El informe de RBC Economics sobre la recuperación del mercado inmobiliario canadiense abre preguntas específicas para la comunidad latina, que representa aproximadamente 1.1 millones de personas en Canadá, con el 71.8% concentrado en Ontario y Quebec, precisamente las dos provincias de recuperación más lenta según RBC.
Aunque StatCan no publica una tasa de propiedad exclusiva para latinoamericanos, un cálculo aproximado propio, basado en un promedio estimado de 2.8 a 3 personas por hogar, sugiere que la comunidad latina conformaría entre 370,000 y 390,000 hogares en el país.

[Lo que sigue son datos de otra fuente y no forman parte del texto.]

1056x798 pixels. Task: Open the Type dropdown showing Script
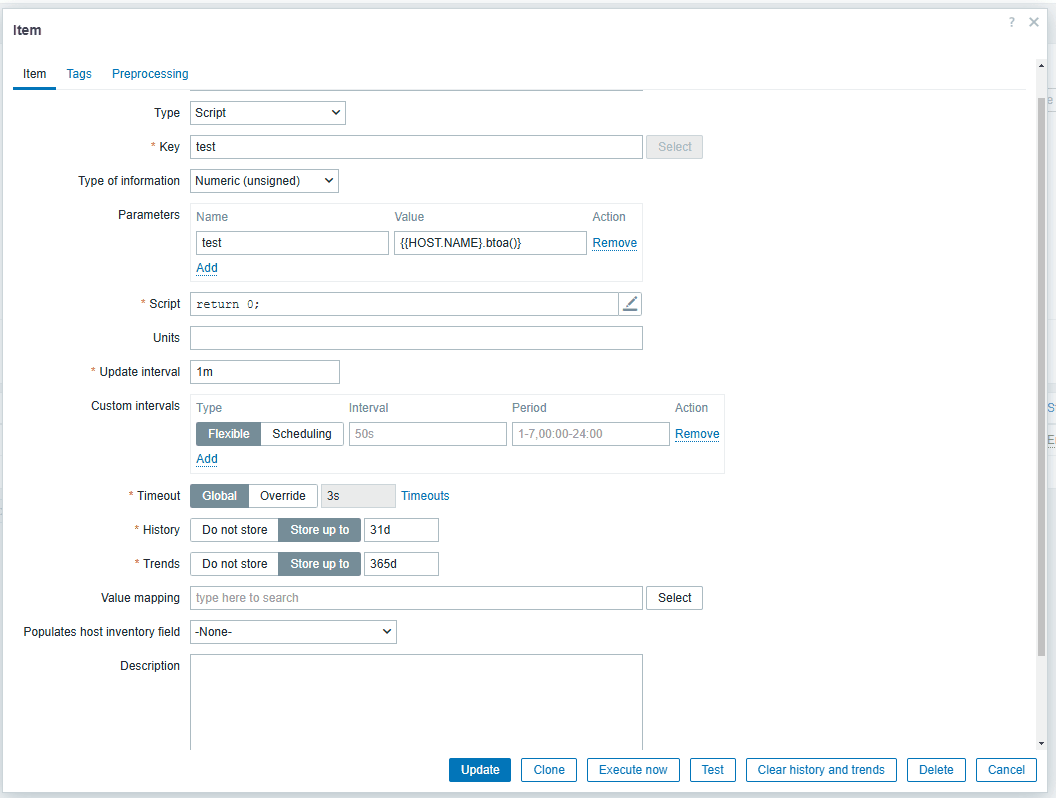point(267,113)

Aplicando tasas de propiedad estimadas de entre 45% y 50%, un rango intermedio entre el 38.7% reportado para inmigrantes recientes y el 69.7% de inmigrantes establecidos, esto sugeriría aproximadamente entre 165,000 y 195,000 hogares latinos propietarios, una cifra que representaría entre 1.5% y 1.8% del total de hogares propietarios en Canadá, ligeramente por debajo del peso poblacional relativo de la comunidad (cerca de 2.7%).

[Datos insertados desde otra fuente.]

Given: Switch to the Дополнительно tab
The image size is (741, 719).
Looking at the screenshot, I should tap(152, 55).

Un dato oficial confirmado respalda la hipótesis de que la comunidad enfrenta barreras adicionales: hasta 2021, 4 de cada 10 latinoamericanos (40.2%) vivían en vivienda considerada inasequible, hacinada, o que necesitaba reparaciones mayores, comparado con 21.7% de la población no racializada y no indígena.
Frente a la recuperación proyectada por RBC para 2027, con aumentos en ventas del 8.2% en Ontario y 7.8% en B.C., la comunidad latina podría beneficiarse de tres factores concretos: un inventario más estable que reduce la competencia feroz por propiedades, tasas de interés que se mantendrán en niveles bajos antes de una posible alza en 2027, y un mercado de condominios rezagado que podría ofrecer precios más accesibles por más tiempo, un segmento típico de entrada para compradores primerizos.
Sin embargo, el economista Robert Hogue de RBC advirtió que cientos de miles de canadienses pausaron sus planes de compra por el aumento en costos de propiedad, un fenómeno que probablemente afectó con más fuerza a familias inmigrantes con menos ahorros acumulados y menor historial crediticio local. Para la comunidad latina, aprovechar esta ventana de oportunidad dependerá de una planificación financiera cuidadosa y de acceso a asesoría especializada que entienda las particularidades de construir crédito desde cero en Canadá.